Un jour, un des Saints #55 – Tatiana

Nous restons en Italie aujourd’hui, pour Tatiana. Je sais, le prénom fait quelque peu slave, mais si c’est slave, ce n’est toi. Pardon, elle est plus éculée qu’immaculée celle-là…

Nous retournons quelques temps auparavant, sous l’Empire Romain, au IIIème siècle. Sévère Alexandre était alors empereur. Son nom de scène complet était Imperator Cæsar Marcus Aurelius Severus Alexander Pius Felix Augustus, Pontifex Maximus, Tribuniciæ Potestatis XIV, Imperator XIV, Consul III, Pater Patriæ. Il était assez difficile de le faire tenir sur une carte de visite. C’est assez à l’image de son règne, cela dit, puisque Sévère Alexandre se fera assassiné au bout de seulement 13 ans au pouvoir, sans même qu’on ait pu en faire une tragédie à la Tu quoque mi fili… Petit règne, donc, sans éclat, et toujours dans les jupons de sa mère. Mais revenons-en à ce qui nous intéresse aujourd’hui : sainte Tatiana.

Double malentendu

Tatiana est une double exception. D’abord parce qu’elle a été martyre, alors que les liens entre l’Empire et les chrétiens étaient devenus plus cordiaux depuis que Sévère Alexandre s’eût exclamé « bouarf », lorsqu’on lui demandait s’il fallait continuer ou non de débiter du chrétien en tranches. Ensuite, parce qu’elle était la fille d’un consul romain, et que l’on ne touchait pas trop à ce genre de personne à l’époque… Double manque de chance, donc, pour notre Tatiana, qui se fit dénoncer en 226. Petite pause d’historien, en passant. Certains attribuent la condamnation de sainte Tatiana au juriste Ulpien, le papa putatif de dura lex sed lex, mais cela parait tout de même assez compliqué, Ulpien étant déjà mort trois ans avant notre sainte du jour.

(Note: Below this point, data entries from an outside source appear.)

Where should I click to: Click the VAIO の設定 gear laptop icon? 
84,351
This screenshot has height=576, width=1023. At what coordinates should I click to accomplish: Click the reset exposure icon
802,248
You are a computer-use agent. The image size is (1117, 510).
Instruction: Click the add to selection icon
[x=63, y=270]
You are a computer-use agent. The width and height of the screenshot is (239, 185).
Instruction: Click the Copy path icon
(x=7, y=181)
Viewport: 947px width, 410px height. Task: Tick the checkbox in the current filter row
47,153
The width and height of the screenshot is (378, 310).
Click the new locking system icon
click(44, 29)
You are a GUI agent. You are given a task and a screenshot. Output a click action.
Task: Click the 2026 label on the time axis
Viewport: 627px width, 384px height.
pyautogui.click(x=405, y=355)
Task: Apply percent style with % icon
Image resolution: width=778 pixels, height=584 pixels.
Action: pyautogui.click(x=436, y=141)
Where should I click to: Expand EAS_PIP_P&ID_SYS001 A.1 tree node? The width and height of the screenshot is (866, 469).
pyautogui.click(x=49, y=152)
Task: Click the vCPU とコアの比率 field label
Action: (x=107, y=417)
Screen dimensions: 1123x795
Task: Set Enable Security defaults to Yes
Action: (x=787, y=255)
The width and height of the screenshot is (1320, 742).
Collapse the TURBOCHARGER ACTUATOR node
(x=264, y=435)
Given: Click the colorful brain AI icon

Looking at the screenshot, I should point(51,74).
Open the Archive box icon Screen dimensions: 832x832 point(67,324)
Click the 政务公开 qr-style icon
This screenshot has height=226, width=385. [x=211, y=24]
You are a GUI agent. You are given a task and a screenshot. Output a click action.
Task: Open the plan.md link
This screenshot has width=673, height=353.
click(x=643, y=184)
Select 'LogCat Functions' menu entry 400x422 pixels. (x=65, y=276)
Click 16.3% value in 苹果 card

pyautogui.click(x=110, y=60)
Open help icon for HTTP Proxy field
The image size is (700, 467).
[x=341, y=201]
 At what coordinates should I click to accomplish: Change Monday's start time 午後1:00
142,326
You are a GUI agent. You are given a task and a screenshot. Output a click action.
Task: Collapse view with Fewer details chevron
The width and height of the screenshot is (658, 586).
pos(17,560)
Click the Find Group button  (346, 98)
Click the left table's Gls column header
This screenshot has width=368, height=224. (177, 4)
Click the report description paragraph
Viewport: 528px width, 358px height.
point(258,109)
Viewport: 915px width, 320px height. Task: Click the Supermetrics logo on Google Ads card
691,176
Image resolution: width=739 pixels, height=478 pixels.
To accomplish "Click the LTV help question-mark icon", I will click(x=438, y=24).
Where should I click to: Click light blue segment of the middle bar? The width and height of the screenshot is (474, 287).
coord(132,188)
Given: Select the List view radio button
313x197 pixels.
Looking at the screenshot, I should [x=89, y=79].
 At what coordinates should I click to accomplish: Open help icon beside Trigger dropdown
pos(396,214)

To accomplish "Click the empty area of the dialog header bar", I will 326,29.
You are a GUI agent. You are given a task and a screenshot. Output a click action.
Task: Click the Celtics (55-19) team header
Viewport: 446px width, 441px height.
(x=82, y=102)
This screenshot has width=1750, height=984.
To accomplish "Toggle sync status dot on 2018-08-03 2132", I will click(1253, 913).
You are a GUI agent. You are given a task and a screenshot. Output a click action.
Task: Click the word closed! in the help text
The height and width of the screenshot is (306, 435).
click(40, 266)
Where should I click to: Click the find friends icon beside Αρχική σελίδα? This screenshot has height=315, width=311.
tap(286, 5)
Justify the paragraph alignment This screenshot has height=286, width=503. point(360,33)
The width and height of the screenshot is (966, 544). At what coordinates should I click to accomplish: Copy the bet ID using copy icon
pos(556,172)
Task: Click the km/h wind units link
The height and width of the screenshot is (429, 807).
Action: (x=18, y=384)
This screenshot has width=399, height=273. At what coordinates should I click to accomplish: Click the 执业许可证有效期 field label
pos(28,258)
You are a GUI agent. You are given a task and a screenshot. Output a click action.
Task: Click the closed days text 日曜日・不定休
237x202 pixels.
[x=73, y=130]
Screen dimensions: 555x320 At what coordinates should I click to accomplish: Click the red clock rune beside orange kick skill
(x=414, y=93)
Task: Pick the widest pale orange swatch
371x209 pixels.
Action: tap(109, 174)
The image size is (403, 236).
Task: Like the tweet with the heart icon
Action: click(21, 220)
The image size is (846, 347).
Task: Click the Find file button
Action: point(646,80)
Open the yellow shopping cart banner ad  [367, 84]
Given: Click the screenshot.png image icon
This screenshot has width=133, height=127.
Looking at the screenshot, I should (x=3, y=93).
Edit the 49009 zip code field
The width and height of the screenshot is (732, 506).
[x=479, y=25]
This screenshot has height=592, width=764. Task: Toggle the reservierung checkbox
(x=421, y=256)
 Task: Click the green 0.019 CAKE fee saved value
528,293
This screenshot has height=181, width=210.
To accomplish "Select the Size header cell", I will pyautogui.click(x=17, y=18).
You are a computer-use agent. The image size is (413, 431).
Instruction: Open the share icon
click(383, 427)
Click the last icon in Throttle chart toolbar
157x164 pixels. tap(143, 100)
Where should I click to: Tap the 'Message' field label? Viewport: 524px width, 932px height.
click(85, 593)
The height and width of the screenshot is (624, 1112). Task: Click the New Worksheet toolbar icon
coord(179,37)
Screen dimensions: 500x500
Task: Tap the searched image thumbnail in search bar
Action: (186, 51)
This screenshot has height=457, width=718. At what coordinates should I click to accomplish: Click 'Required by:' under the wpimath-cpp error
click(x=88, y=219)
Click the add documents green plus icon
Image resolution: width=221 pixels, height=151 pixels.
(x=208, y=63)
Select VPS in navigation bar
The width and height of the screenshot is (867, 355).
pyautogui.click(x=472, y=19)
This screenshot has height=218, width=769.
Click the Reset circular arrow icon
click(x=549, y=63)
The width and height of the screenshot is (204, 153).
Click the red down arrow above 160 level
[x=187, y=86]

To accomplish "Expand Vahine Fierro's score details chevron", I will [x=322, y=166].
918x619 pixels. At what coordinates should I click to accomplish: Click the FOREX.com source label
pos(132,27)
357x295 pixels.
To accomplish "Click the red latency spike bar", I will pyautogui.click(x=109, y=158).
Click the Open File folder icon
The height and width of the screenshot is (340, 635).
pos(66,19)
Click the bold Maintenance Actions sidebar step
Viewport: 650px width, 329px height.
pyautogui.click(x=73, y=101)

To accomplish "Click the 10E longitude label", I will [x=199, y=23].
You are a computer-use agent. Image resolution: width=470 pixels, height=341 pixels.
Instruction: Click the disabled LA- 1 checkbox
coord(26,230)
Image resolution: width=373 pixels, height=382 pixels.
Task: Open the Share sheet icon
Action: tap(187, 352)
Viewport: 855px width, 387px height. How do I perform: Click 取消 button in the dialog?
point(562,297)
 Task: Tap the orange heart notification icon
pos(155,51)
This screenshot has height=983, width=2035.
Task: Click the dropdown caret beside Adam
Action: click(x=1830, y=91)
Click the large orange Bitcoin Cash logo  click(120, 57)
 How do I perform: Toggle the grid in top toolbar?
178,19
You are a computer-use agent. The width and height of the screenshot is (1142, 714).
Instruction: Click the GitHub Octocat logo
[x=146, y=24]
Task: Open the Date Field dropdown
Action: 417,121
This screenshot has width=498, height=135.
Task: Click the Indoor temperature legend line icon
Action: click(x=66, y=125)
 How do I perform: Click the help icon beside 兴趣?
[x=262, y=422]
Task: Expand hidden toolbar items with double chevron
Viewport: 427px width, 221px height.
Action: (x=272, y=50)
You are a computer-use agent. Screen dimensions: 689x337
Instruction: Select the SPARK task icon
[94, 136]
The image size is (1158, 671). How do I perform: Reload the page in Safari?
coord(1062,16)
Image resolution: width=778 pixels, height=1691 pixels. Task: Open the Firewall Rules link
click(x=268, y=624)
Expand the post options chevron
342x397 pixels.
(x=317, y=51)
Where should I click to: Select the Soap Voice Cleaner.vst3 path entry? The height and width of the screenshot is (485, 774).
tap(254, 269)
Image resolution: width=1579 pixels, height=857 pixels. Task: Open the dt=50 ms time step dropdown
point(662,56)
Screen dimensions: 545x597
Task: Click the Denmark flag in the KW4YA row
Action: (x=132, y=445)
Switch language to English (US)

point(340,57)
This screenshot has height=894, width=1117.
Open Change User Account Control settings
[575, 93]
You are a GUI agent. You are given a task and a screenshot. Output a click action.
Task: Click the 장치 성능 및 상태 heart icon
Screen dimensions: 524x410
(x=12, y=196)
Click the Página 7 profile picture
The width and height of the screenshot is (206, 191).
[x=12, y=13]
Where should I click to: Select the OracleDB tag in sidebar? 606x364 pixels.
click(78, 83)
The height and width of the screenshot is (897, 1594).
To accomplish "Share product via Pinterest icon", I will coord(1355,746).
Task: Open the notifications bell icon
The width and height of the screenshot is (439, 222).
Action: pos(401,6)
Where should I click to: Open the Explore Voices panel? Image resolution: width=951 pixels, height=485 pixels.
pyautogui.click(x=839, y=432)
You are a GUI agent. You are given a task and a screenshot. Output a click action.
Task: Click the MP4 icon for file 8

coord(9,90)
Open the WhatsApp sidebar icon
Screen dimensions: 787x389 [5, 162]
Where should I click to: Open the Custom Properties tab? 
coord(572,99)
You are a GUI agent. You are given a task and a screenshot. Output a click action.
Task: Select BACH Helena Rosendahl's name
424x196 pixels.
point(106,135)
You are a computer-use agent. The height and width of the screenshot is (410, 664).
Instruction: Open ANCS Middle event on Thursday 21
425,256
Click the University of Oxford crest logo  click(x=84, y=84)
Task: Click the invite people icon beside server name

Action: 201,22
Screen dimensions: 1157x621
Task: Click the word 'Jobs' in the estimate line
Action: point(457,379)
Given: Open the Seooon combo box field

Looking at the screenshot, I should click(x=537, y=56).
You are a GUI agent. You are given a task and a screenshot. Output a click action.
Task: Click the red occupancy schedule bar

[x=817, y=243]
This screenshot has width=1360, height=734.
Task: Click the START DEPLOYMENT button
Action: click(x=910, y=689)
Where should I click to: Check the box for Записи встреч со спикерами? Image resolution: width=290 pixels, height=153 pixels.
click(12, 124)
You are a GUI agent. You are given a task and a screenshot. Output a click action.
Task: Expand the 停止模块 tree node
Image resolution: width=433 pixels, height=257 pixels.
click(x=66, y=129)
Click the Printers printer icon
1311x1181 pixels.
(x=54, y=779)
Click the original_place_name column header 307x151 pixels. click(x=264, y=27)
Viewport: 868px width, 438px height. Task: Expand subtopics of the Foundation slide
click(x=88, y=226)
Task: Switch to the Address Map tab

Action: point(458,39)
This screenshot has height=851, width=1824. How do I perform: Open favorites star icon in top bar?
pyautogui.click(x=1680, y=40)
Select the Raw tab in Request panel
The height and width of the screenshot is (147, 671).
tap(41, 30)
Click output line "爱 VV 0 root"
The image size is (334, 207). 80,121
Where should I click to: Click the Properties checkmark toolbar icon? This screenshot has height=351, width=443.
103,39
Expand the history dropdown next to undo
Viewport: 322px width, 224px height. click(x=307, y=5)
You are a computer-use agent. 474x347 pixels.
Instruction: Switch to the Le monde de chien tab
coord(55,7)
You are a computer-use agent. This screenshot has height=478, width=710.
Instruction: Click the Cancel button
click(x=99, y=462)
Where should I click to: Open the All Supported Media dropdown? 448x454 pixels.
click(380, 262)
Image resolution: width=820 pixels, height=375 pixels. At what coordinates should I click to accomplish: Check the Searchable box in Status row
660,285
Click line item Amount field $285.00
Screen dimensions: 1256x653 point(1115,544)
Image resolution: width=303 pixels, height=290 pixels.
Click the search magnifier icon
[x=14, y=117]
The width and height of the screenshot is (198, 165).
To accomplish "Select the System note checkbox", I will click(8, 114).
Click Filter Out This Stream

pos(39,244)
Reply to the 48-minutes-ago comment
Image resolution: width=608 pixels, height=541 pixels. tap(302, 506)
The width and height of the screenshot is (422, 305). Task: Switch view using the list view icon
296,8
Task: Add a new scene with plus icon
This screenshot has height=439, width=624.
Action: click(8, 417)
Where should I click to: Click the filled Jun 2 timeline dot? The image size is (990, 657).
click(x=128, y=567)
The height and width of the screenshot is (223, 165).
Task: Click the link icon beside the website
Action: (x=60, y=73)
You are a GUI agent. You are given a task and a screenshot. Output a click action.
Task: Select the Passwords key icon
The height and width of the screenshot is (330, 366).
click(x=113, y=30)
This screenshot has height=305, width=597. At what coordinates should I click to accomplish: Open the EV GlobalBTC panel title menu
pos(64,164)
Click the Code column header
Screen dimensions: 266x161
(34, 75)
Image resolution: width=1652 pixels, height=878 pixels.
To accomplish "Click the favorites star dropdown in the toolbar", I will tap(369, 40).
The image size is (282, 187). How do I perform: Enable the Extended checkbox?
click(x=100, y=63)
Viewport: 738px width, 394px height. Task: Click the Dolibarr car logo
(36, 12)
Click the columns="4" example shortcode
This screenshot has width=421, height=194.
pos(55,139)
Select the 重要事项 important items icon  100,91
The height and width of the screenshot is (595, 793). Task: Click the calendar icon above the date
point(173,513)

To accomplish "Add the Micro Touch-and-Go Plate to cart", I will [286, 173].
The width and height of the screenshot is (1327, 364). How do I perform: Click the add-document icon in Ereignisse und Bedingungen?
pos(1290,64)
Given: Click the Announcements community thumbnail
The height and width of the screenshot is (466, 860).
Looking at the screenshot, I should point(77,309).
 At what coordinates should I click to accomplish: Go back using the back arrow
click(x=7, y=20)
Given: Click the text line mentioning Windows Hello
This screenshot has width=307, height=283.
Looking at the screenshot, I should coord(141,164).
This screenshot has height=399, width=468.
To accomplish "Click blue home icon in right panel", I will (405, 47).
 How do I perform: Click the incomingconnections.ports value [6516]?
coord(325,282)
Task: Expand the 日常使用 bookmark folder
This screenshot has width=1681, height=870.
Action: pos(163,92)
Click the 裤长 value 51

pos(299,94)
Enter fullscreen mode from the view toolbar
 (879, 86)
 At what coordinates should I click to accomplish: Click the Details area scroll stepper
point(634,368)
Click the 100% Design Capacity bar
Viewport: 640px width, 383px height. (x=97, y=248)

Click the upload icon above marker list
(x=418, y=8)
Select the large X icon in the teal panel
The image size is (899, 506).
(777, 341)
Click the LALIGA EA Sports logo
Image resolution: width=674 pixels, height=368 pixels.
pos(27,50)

Plat de résistance interdit aux moins de 18 ans

Bon, si vous avez des enfants près de vous, faites les partir (mais restez, vous, siouplait !), je suis bien obligée de vous raconter un peu le programme des réjouissances infligées à notre sainte martyre. On lui octroya d’abord une dernière chance de se racheter. Elle devait abjurer sa religion et reconnaitre les divinités romaines. C’est un non catégorique qu’opposa sainte Tatiana à ses juges, allant jusqu’à briser les statues de divinités… C’était cuit pour elle !

Les militaires présents, fort peu renommés pour leur amour de la dentelle, lui raclèrent les joues à coups de crochets de fer, la hissèrent à une potence et labourèrent (drôle de coutume !) son corps au moyen rustique, mais efficace, de peignes du même métal… Mais Tatiana était solide comme le roc, tout cela ne sont que des chatouilles pour elle, et elle s’en remit vite. On décida donc de dégourdir les fauves, et on jeta la sainte dans une arène infestée de bêtes assez peu domestiquées… Mais comme sainte Blandine, les lions n’en voulurent pas. On appela ensuite la mémoire de Néron à la rescousse, et on la brûla. Néanmoins, elle s’avéra être totalement ignifuge (sainte Jeanne d’Arc aurait dû l’invoquer !). Les bourreaux commençaient largement à perdre patience avec cette dure à cuire.  On retourna donc aux bonnes vieilles méthodes, comme pour sainte Blandine : un coup de guillotine de l’époque, et Tatiana, la foi toujours chevillée au corps, eût finalement son passeport pour le Paradis.